### Text block:
......
Bank Robber Shot in Florida Once Tied to Colombos

A Martin County Sheriff's Deputy with 13 years of experience shot a bank burglar early last Monday morning in Florida.

The robber, Gerard Bellafiore, 47, has more experience at his job -- robbing banks using an improvised fish hook -- than the deputy does enforcing the law. He's been robbing banks since around the early 1980s, working back then with former mobsters such as Chris Paciello and James "Jimmy" Calandra.

Bellafiore "was associated through default to (Vincent) Chikie DeMartino," said a mob source.
Surveillance photos of Bellafiore at work before being shot multiple times.
A Mafia member told Cosa Nostra News that Bellafiore at one time had ties to a Colombo mobster. "He was associated through default to (Vincent) Chikie DeMartino," said the source, noting that DeMartino spells his nickname that way, not as others spell it.

DeMartino, he added, "was one of the leading shooters on the (Vittorio "Little Vic") Orena side," as well as "one of the most dangerous guys on the street during the Colombo war, a lifelong criminal."

But Bellafiore flipped, testified against a lot of people -- only he turned down WitSec and was arrested again and again for bank burglary. He's probably facing quite a long stretch, all things considered.

Monday morning Bellafiore was wearing a mask and hefting a customized gaff hook, basically a large, handled hook used to gut fish. He'd been attempting to rob the night-deposit box at Chase Bank on U-S 1 in Jensen Beach when a Martin County sheriff’s deputy arrived in response to reports of a robbery in progress.
......
### Information provided:
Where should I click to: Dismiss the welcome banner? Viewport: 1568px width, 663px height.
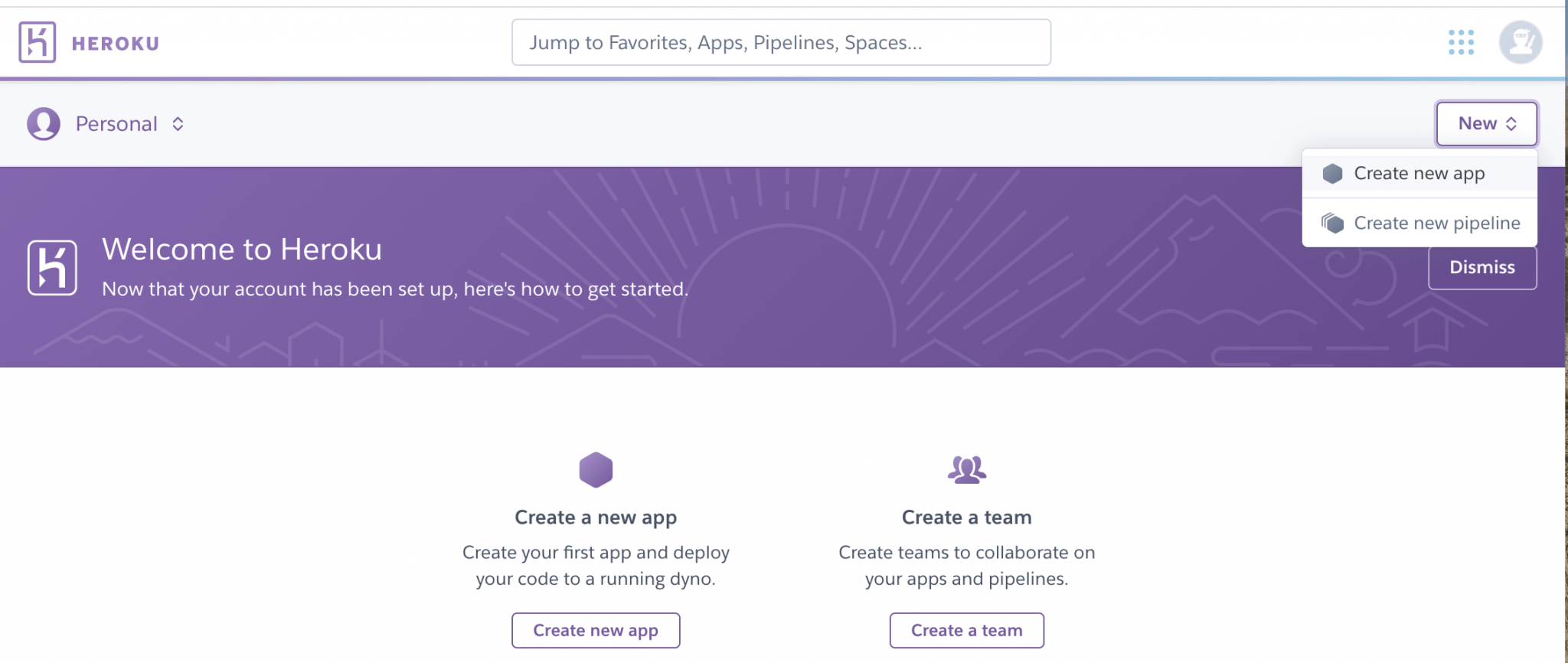coord(1481,267)
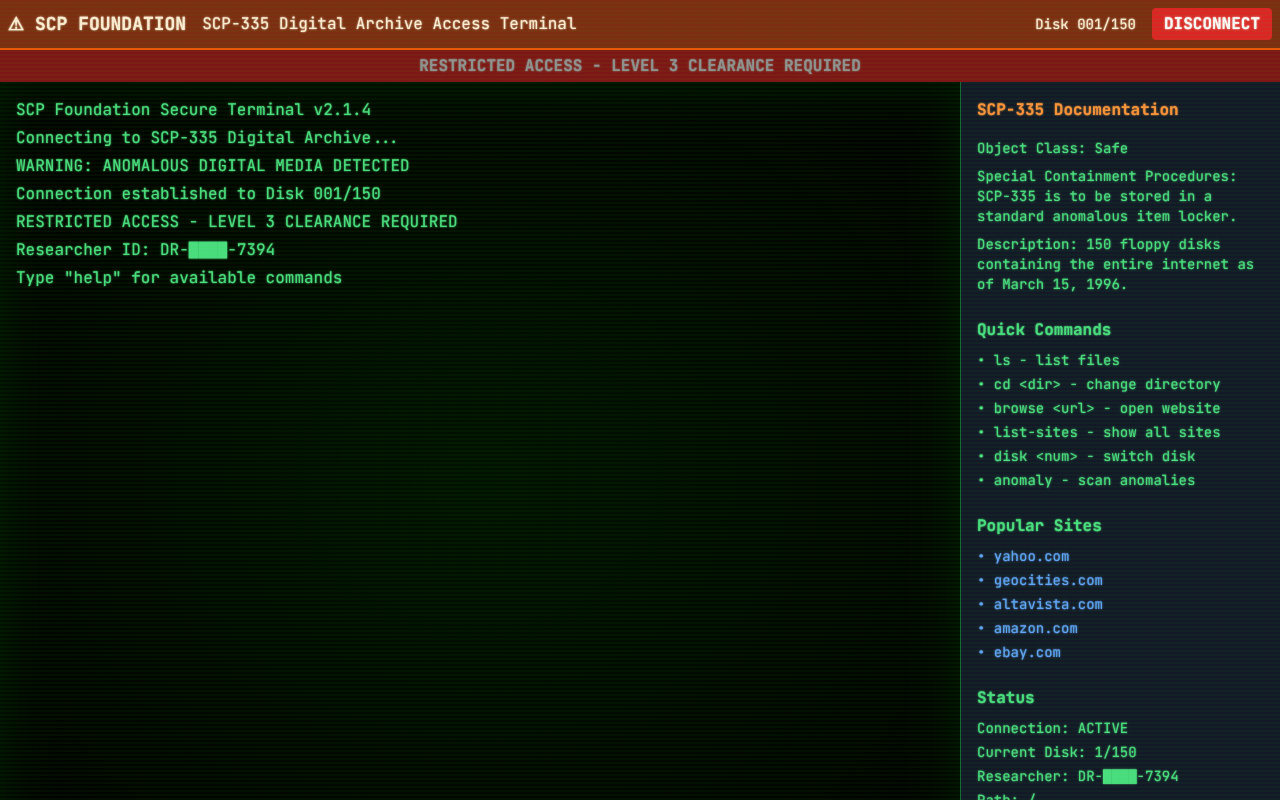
......
### Goals:
1. Translate this sentence from the bank robbery article into Spanish: "A Martin County Sheriff's Deputy with 13 years of experience shot a bank burglar early last Monday morning in Florida."
2. Based on the bank robbery article, answer yes or no for each statement and quote the words that settle it: (a) Bellafiore was 47 years old. (b) Bellafiore accepted WitSec after he flipped. (c) The attempted robbery targeted the night-deposit box at a Chase Bank in Jensen Beach.
3. Please carry on the bank robbery article, picking up right after its final sentence.

### Task-by-task outputs:
1. Un ayudante del sheriff del condado de Martin, con 13 años de experiencia, le disparó a un ladrón de bancos temprano en la mañana del lunes pasado en Florida.

2.
(a) Yes: "The robber, Gerard Bellafiore, 47"
(b) No: "only he turned down WitSec"
(c) Yes: "He'd been attempting to rob the night-deposit box at Chase Bank on U-S 1 in Jensen Beach"

3.
The deputy fired several shots at Bellafiore, who managed to scramble into his vehicle and start to drive away. The officer apparently kept firing at Bellafiore as he tried speeding away.

Bellafiore, 47,  "crashed his car into a tree before he got out of the parking lot, Martin County Sheriff William Snyder said," according to the Palm Beach Post.

Bellafiore liked living large. (The busty babes are not aliens, their faces
have merely been blurred by yours truly.)

Bellafiore appeared to be following his decades-old MO: with his gaff hook, he'd sliced the cover off the deposit box. Then he was lowering the device, which included a flashlight, down inside to try to reel in what would've been a major haul due to the holiday weekend.

Authorities believe Bellafiore knew what he was doing, and they couldn't be more correct.

According to court documents, Bellafiore and 12 others were charged with racketeering in 2000 in New York and was sentenced to 5 years in prison.

Then in 2009, Bellafiore and four others were sentenced to prison for six-and-a-half years for multiple bank burglaries in South Florida.

The deputy was not hurt in the attack.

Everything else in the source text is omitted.